Funnily enough though, Snowden thinks that his initial document leak may have actually helped in this instance.
The hacking tools come from a what’s called the “Equation Group,” another hacking group long believed to be an NSA offshoot.
But it’s not clear that the NSA at large was hacked. “The Equation Group” is believed to the developer of the hacking tools, exposed in 2015 by Kaspersky, a security firm. Cisco announced on Thursday that it had identified the exploits that allowed the hack and was working on an update. The bug is in the SNMP implementation in Cisco’s appliances and the company said that it does not yet have a patch ready to fix it.

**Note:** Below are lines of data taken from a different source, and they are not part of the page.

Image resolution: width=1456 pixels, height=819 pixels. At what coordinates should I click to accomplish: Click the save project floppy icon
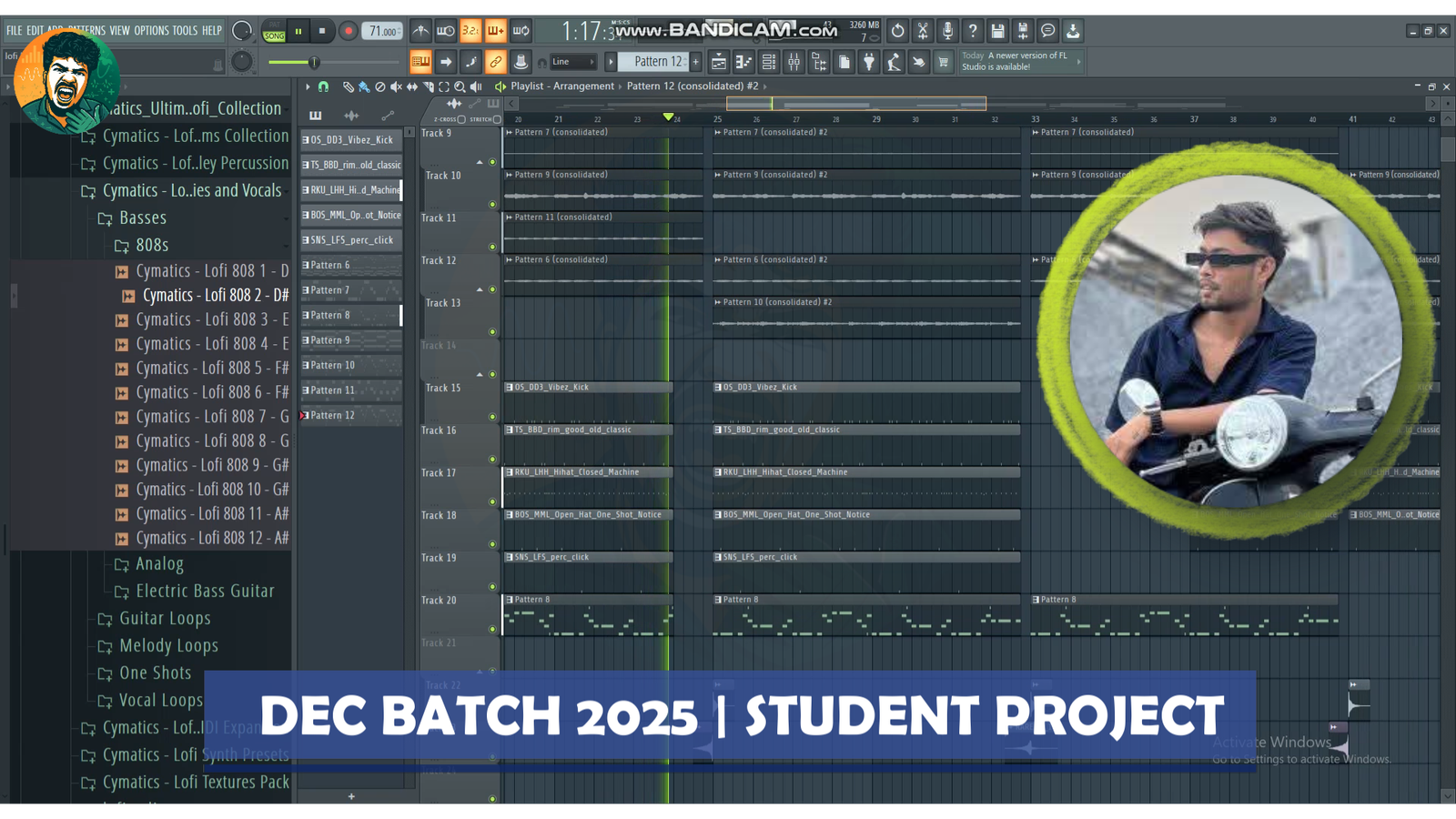coord(997,31)
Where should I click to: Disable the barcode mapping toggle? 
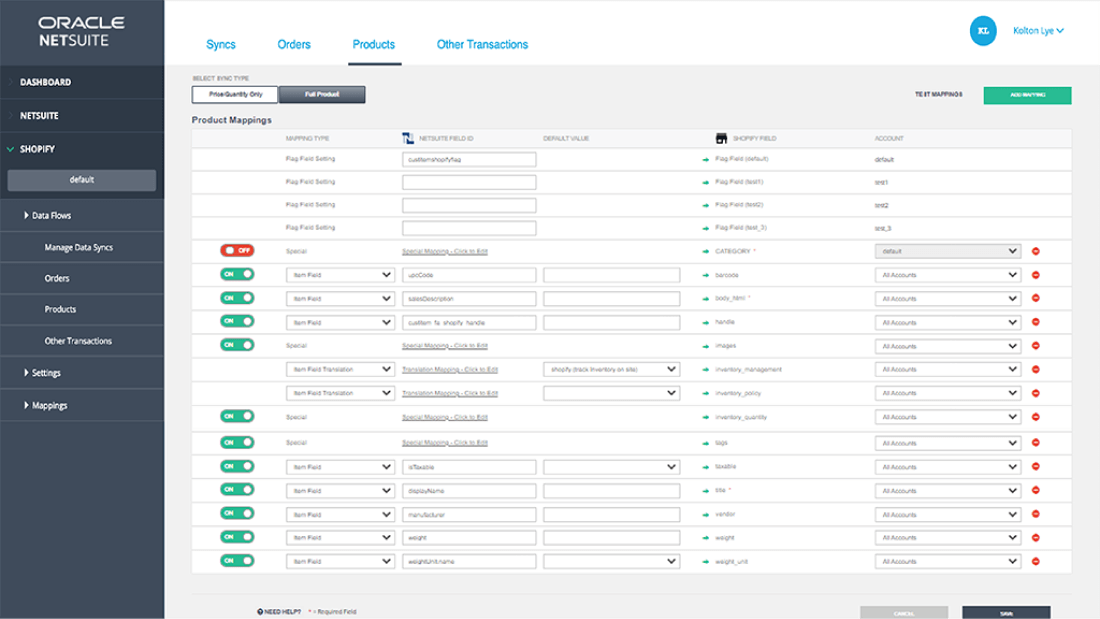[x=237, y=274]
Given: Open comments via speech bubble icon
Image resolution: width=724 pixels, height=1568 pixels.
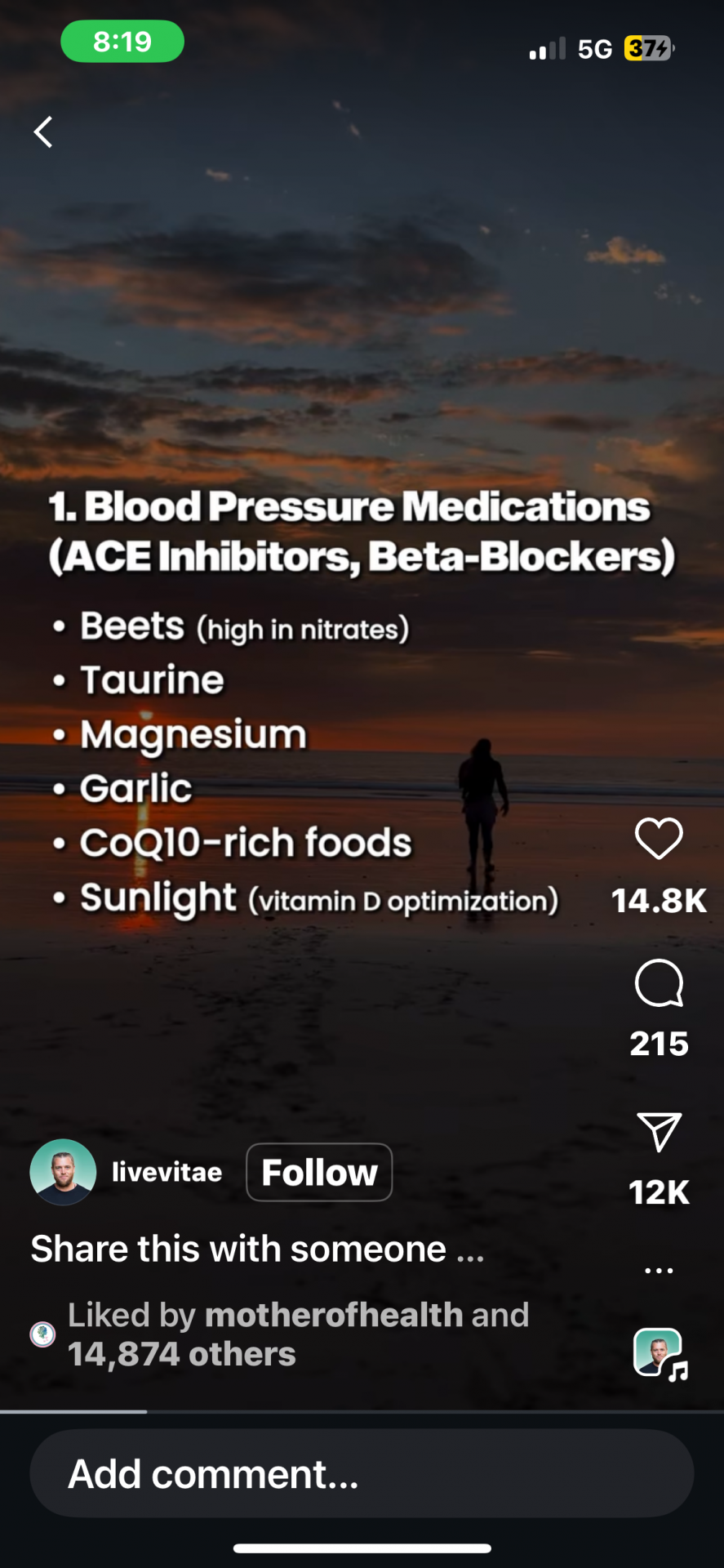Looking at the screenshot, I should (x=659, y=983).
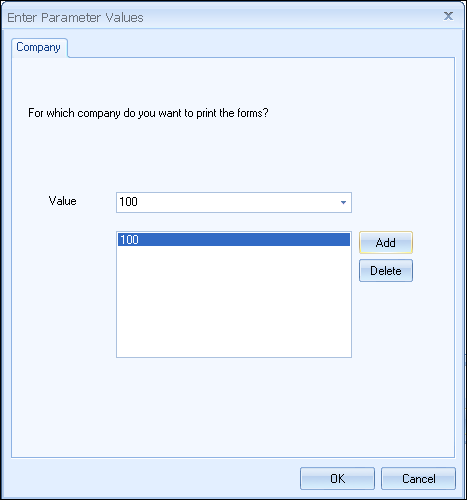Click the 100 text in Value box

click(x=128, y=202)
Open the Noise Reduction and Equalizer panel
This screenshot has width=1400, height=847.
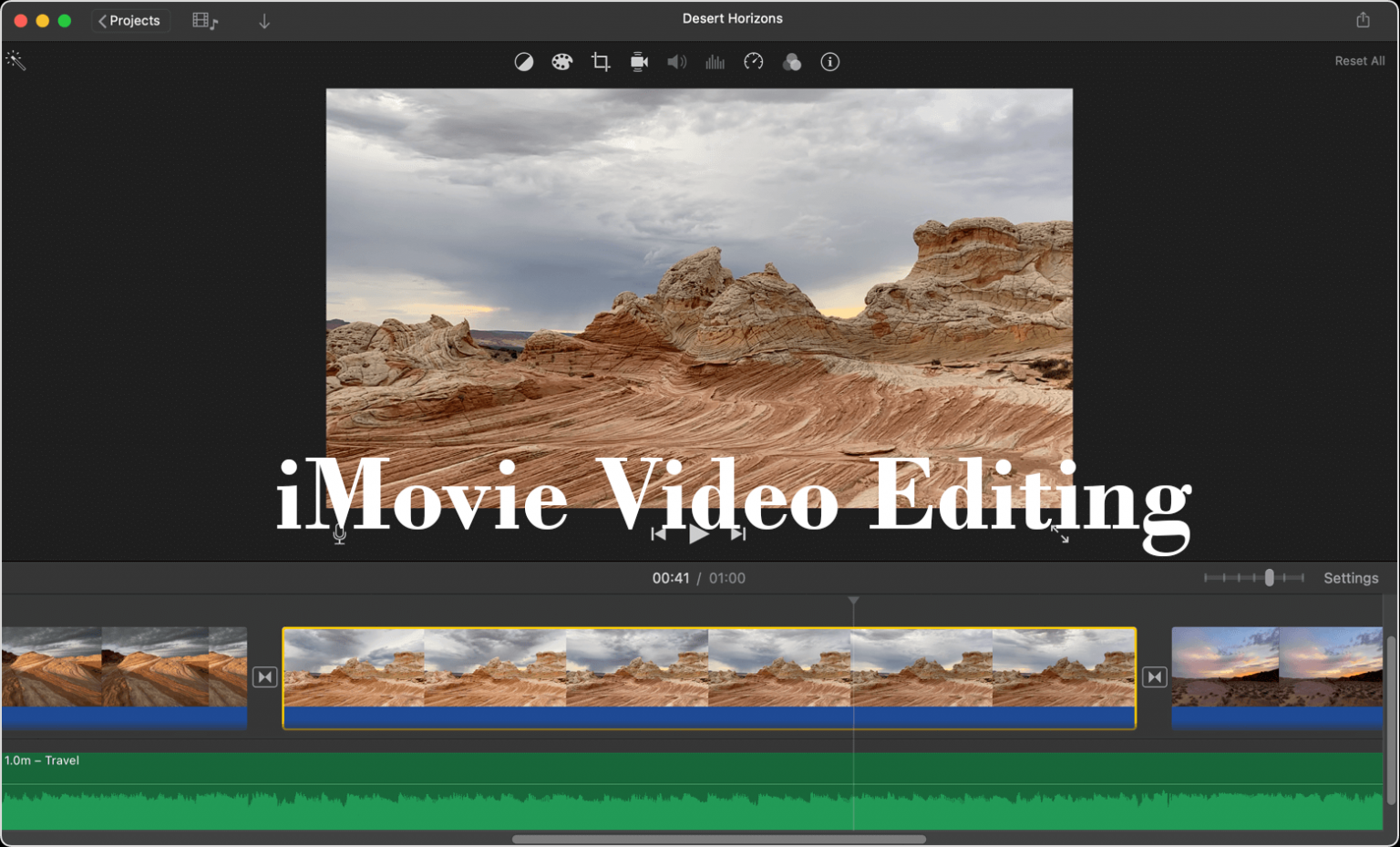[x=715, y=61]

“Faking this information would be monumentally hard; there is just such a sheer volume of meaningful stuff”, computer security researcher Nicholas Weaver of the University of California at Berkeley said in an interview.
Former NSA employees have told various media outlets that the code appears to be legitimate as well. “If they didn’t know, this is VERY BAD”.

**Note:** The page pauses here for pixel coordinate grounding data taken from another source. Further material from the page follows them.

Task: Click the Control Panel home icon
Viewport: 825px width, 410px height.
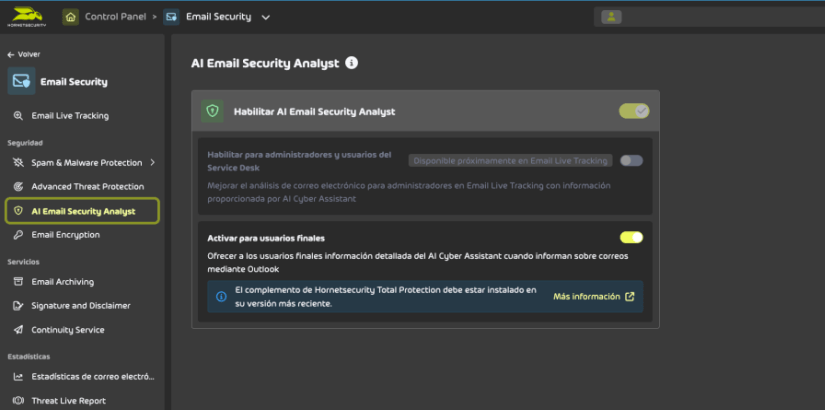Action: click(x=71, y=16)
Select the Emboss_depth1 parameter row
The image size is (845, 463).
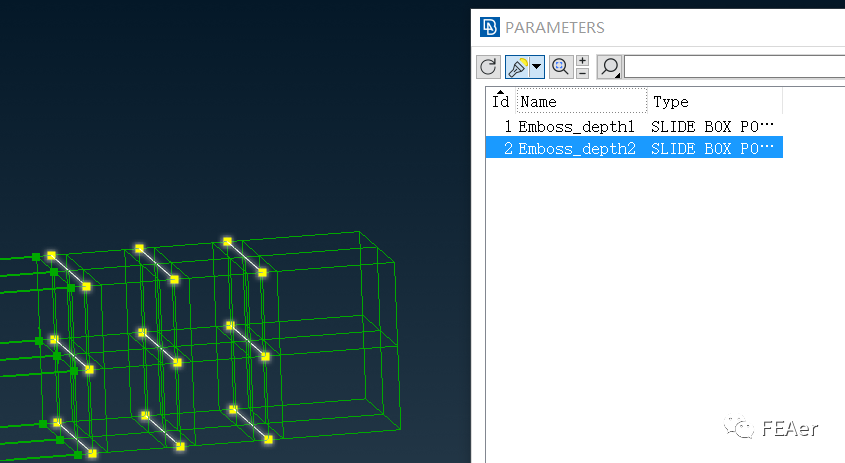tap(576, 127)
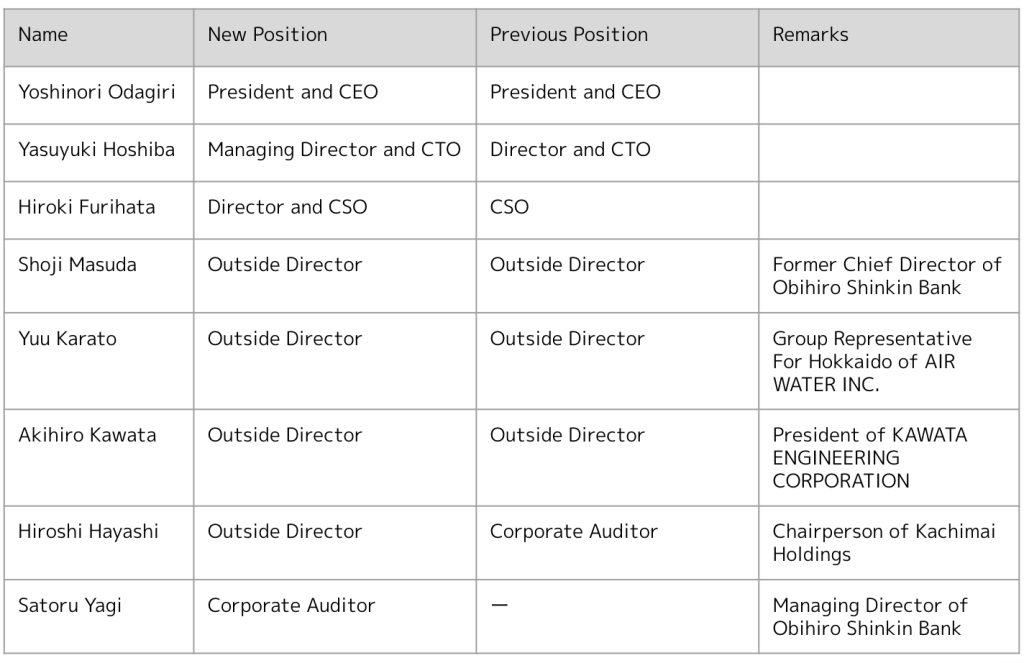Click Chairperson of Kachimai Holdings remark

point(889,542)
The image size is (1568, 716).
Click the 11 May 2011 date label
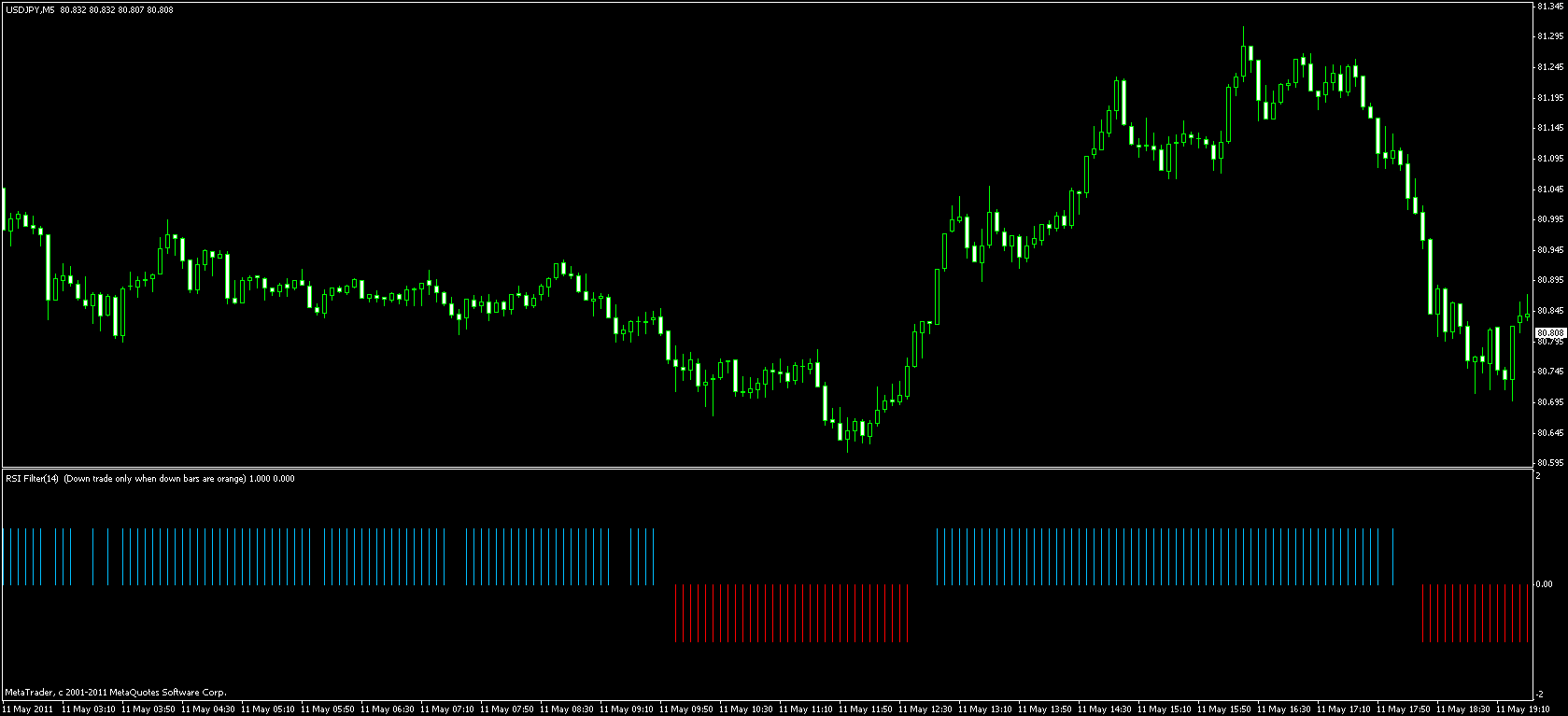pos(27,709)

NSA itself has not commented on this information despite several reminders from the AFP. “We find many Equation Group cyber weapons”. While the rules might state that all servers be cleaned of tools after use, people are lazy he said, which is why these hackers found tools from 2010 through 2013 on the server.
“Circumstantial evidence and conventional wisdom indicates Russian responsibility”, according to Snowden. Several security experts told USA media the code appears genuine, and Snowden said “circumstantial evidence” pointed to Russian involvement. That would be a politically charged development in the context of recent allegations that Russian Federation is trying to tamper with America’s presidential campaign.
“This leak looks like somebody sending a message that an escalation in the attribution game could get messy fast”, he concluded.
“The Intercept’s line of reasoning is that the data published onto the web by the Shadow Brokers matches up with never-before-seen classified documents from the Snowden archive”. The hackers are asking for a whopping 1m bitcoins, which is around $580m, to release the best files. So too is the length of the auction, which it said would end, in its signature broken English, “when we feel is time to end”. However, many experts are skeptical of the auction. A bitcoin was worth about 575 dollars Wednesday.
It’s more than pocket change.
They said they will put online more items in exchange for a fundraiser 1 million bitcoins, an electronic money hard to trace.